I cuddled Noah close to my chest and sat down in the glider, where we both cried until we fell asleep.  The next day, I was determined to find some answers.  Because I was not just suffering from the baby blues, and I did not have any other symptoms of post-partum depression.  No—I had narcolepsy and was suffering from extreme sleep deprivation.  I’d gone from sleeping sixteen hours in a day to maybe three or four.  And because I was determined to breast-feed, medicines were not an option.  I would have to find ways to cope non-pharmaceutically.

I browsed the internet.  Endlessly.  Searching for anyone on any forum who’d had experience parenting with narcolepsy—or any sleep disorder.  The results were disappointing.  Narcoleptics don’t have a huge showing on the internet; we’re not a large group, and any time we have free to surf, we’re probably using to nap instead.  All I could find were a few thin resources on parenting children with sleeping problems and a handful of desperate forum posts from exhausted mothers.  Luckily for me, sleeping and breast-feeding got a lot easier and continue to get easier by the day, but there will be new hurdles.  Especially if a second tot comes along!

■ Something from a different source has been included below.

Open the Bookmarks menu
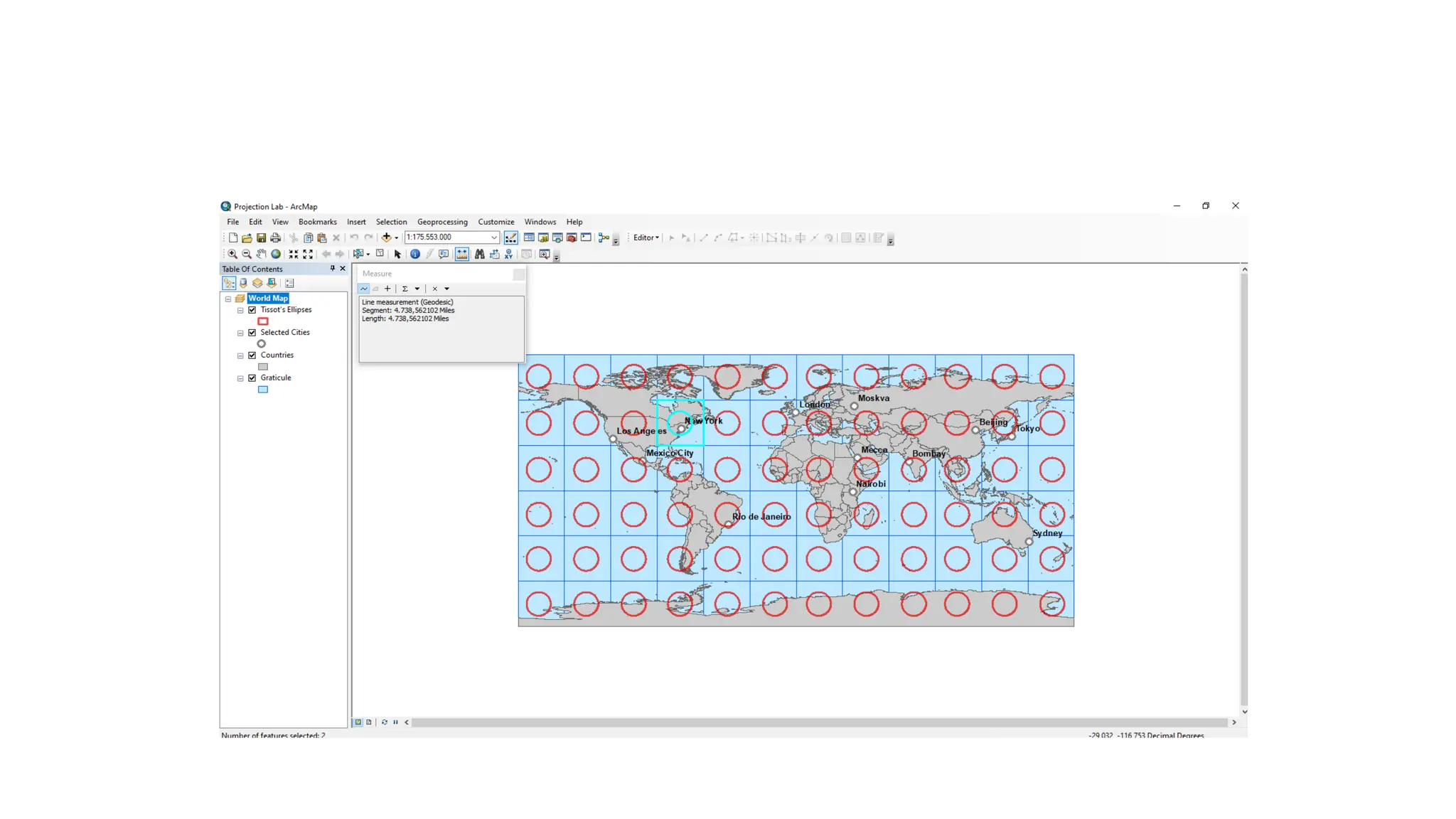 pyautogui.click(x=317, y=222)
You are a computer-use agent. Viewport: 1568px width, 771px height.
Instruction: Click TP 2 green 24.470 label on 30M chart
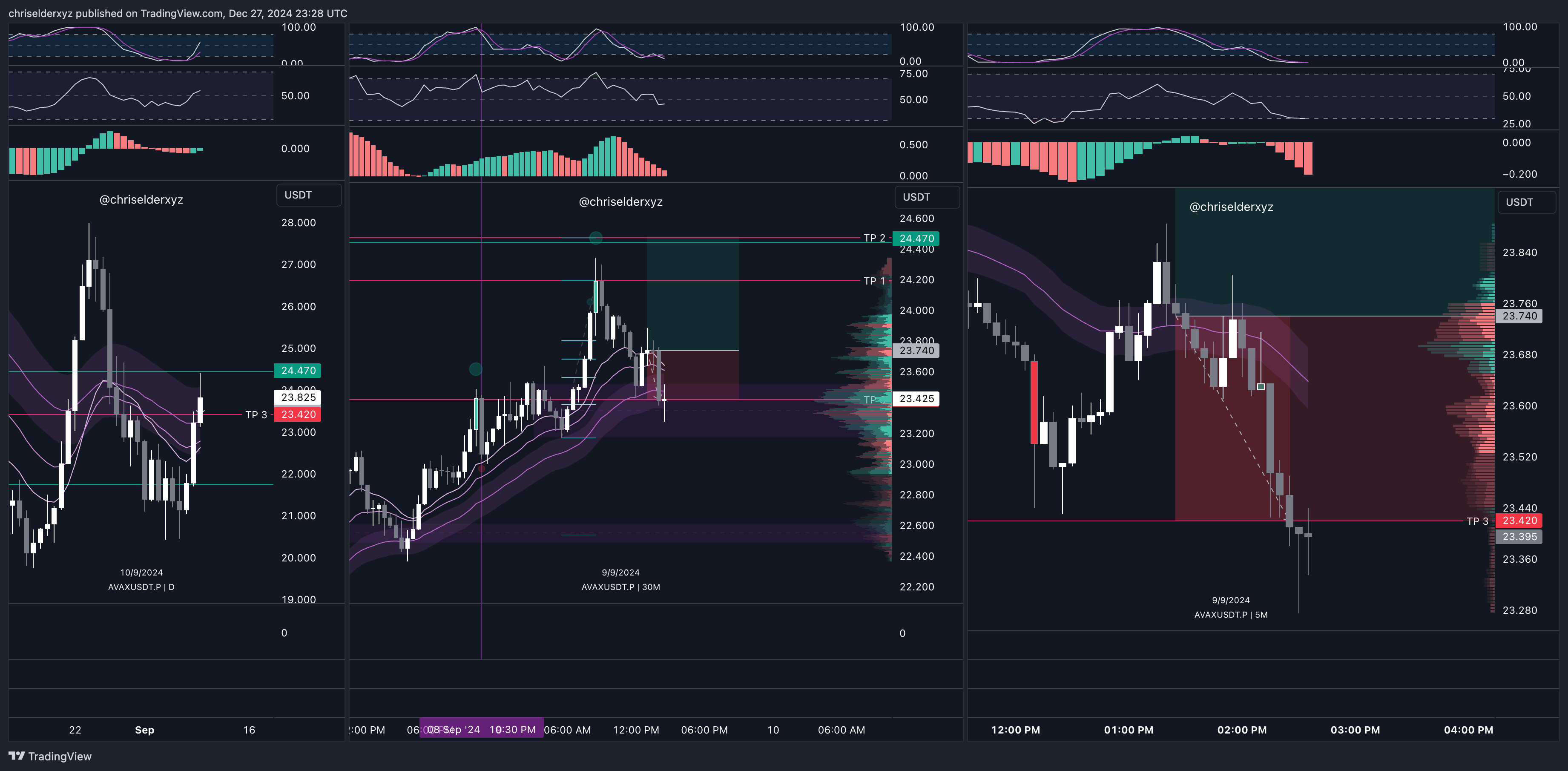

So here’s my solution: I’m going to blog about my own experiences as a narcoleptic mother.  I’m hoping anyone who has answers, experiences, opinions, information on this somewhat esoteric lifestyle will comment with their advice.  And I want anyone with any type of sleeping disorder—not just narcolepsy—to chime in.  So all you with insomnia, hypersomnia, shift-related disorders, sleep apnea, sleep-walking or even restless legs syndrome or night bruxism—please feel free to share, even if you’re not yet a parent.

In the meantime, I’m going to explore different topics and strategies as they come up.  Hopefully, even if it’s just by reminding us that we’re not alone, we can cobble together solutions to make the impossible a little easier.